How to complete this task: From the line below containing "Task: Open the Voice Servers menu" to the final line, print each line exactly as written. No pictures belong in the copy.

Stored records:
Content starts

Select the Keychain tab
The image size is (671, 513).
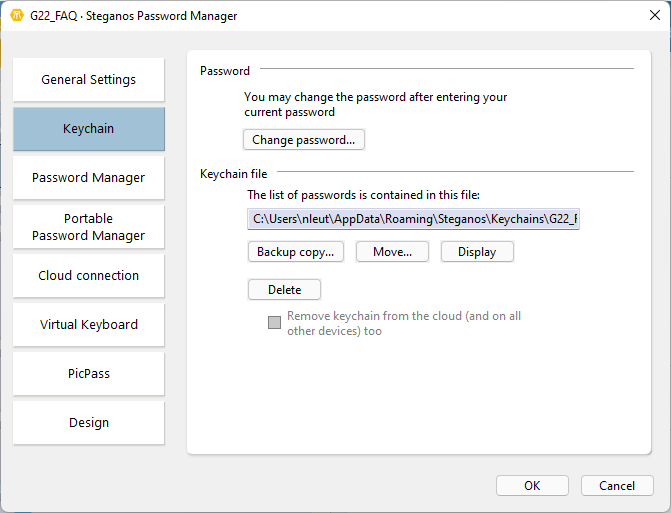coord(89,129)
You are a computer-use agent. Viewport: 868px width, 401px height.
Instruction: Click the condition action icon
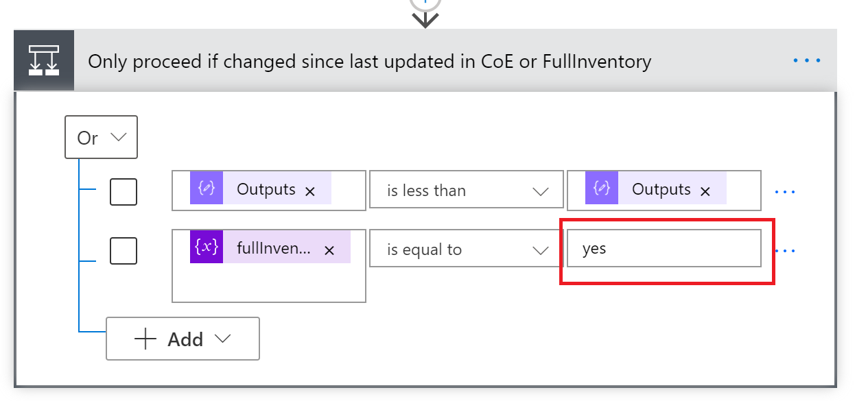tap(44, 60)
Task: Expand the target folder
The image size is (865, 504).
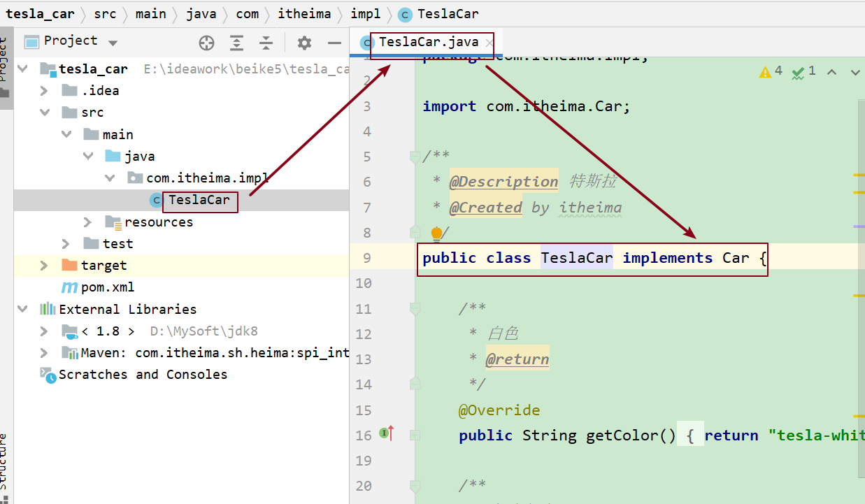Action: pyautogui.click(x=44, y=266)
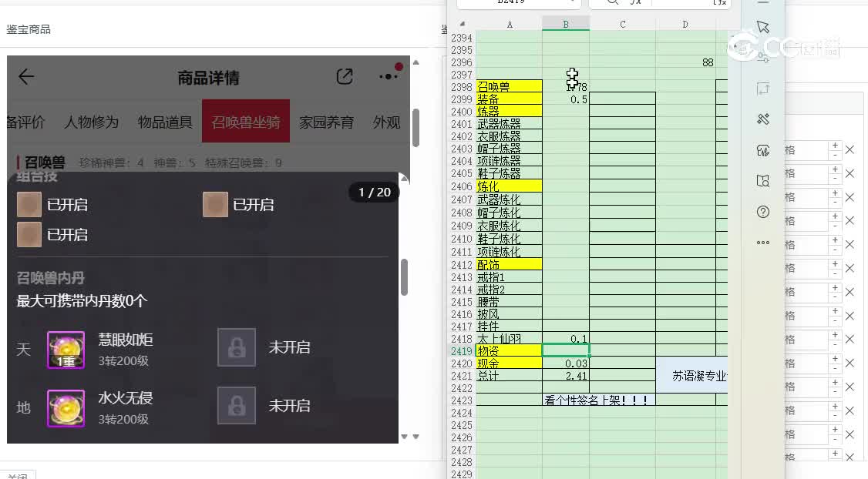Switch to the 人物修为 tab

(x=91, y=122)
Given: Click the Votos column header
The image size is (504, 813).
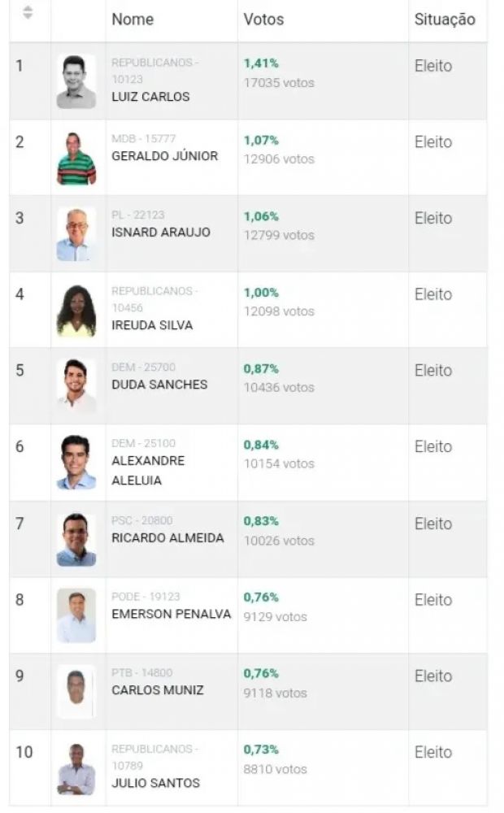Looking at the screenshot, I should coord(263,19).
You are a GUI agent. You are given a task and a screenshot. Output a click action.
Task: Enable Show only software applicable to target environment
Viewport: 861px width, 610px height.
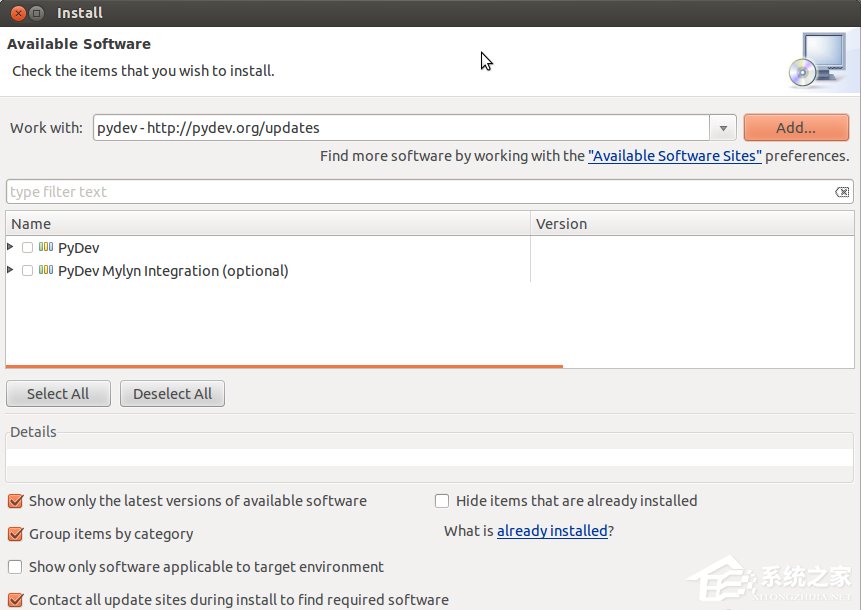coord(14,566)
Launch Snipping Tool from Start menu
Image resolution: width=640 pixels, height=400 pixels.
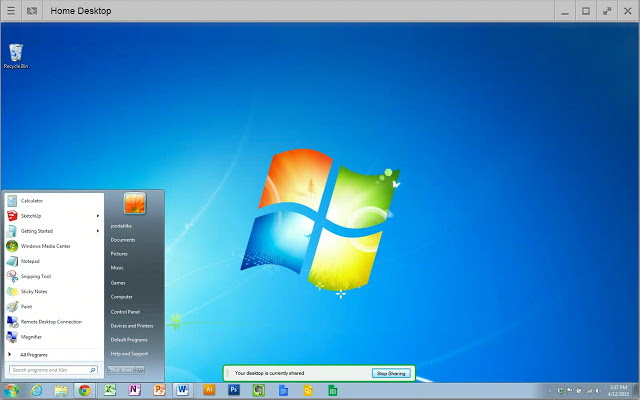(x=36, y=276)
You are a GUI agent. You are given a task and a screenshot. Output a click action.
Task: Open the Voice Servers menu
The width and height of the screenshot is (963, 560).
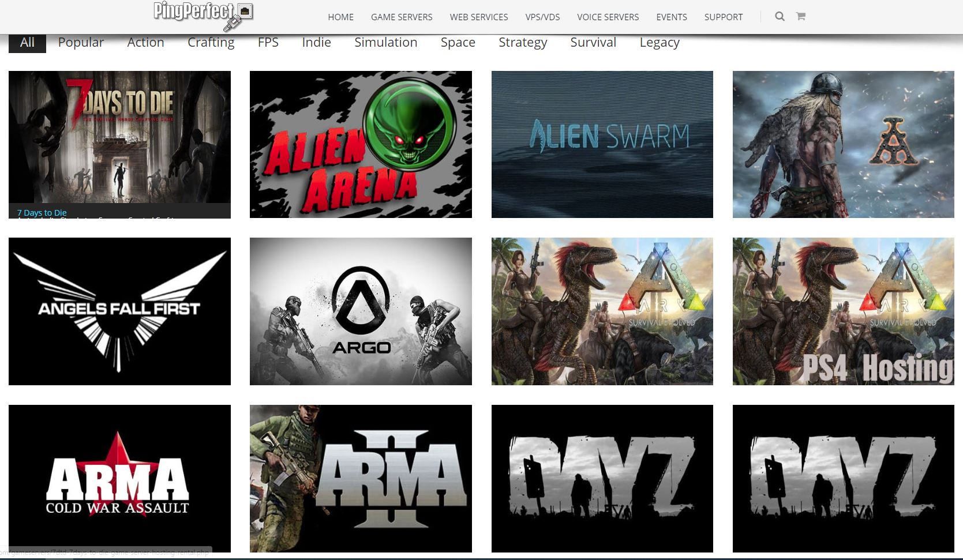pyautogui.click(x=608, y=17)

Content ends

Solution below:
Task: Open the Voice Servers menu
The width and height of the screenshot is (963, 560).
pyautogui.click(x=608, y=17)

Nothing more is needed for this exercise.